Will this be enough for the plants?....I have xmas moss, baby tears, Lilaeopsis brasiliensis and Hemianthus micranthemoides now.

And how long should I keep the lights on?

thanks


----------



## solarz (Aug 31, 2010)

fumoon said:


> Hi,
> I'm starting with a 10 gallon tank with the Hagen CO2 system. Using just a regular desk lamp with a CFL bulb. The spec on the box is telling me 26 watts(100w), 1625 lumens, 6500K....
> 
> Will this be enough for the plants?....I have xmas moss, baby tears, Lilaeopsis brasiliensis and Hemianthus micranthemoides now.
> ...


I think this would only give you low to medium light.


----------



## LTPGuy (Aug 8, 2012)

Your plants are low-med light requirement plants.

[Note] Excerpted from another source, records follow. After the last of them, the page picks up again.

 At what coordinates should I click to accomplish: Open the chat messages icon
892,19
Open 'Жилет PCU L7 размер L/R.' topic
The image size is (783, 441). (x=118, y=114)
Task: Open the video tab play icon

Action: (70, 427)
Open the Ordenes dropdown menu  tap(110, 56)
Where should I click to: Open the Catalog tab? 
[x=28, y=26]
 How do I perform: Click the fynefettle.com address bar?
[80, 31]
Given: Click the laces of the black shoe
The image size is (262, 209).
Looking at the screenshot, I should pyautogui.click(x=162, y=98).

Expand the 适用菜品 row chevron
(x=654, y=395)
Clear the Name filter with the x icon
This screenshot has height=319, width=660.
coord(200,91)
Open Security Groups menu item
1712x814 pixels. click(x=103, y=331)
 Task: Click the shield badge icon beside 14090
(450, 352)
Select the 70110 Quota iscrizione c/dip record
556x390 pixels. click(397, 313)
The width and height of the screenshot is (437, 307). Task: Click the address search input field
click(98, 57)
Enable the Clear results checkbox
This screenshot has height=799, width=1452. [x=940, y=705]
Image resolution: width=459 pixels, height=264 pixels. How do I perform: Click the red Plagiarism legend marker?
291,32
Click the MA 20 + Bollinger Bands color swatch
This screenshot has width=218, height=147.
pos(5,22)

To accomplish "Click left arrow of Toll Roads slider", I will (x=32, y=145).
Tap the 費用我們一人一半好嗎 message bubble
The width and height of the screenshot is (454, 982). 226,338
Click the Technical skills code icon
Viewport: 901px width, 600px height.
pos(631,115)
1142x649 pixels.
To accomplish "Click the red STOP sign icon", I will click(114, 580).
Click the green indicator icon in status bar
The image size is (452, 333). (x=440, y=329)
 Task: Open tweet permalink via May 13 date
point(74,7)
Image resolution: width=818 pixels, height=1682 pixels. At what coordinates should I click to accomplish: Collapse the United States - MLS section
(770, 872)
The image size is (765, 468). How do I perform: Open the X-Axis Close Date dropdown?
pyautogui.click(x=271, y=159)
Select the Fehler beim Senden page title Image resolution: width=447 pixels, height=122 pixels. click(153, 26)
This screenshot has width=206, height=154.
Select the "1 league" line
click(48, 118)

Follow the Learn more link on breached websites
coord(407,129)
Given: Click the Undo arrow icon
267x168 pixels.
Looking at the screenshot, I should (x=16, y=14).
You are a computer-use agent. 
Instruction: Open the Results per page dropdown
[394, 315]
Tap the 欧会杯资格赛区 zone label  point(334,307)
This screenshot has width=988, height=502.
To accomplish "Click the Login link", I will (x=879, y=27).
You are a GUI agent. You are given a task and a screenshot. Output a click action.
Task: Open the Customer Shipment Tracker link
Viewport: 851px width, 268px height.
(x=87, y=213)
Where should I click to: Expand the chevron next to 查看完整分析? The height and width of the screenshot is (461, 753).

You have a 10G tank some so depth wise, your plants will get plenty of lights.

I don't think you will have a problem with most plants.

I find CO2 and Fe and water circulation are the biggest limiting factor in planted tanks.

If you have algae, try adjusting your lighting, ie, period and/or intensity.

Intensity is adjust by adjusting distance between your light and your plants.

As a suggestion, you might want to try two lamps, maybe lower wattage or the same, so that you have a more even light distribution. This will produce less shadow and shade - that is unless you like the dark fringe and bright center look.

Good luck.


----------



## fumoon (Jan 13, 2008)

LTPGuy said:


> Your plants are low-med light requirement plants.
> 
> You have a 10G tank some so depth wise, your plants will get plenty of lights.
> 
> ...


Yep, I'm seeing a 'few' tiny strings of algae starting the third day. Light was ON for like 8hrs...
I'll shorten the lights down to 6hrs and move the light up maybe 3 inch and see how it goes.

Thx....^^


----------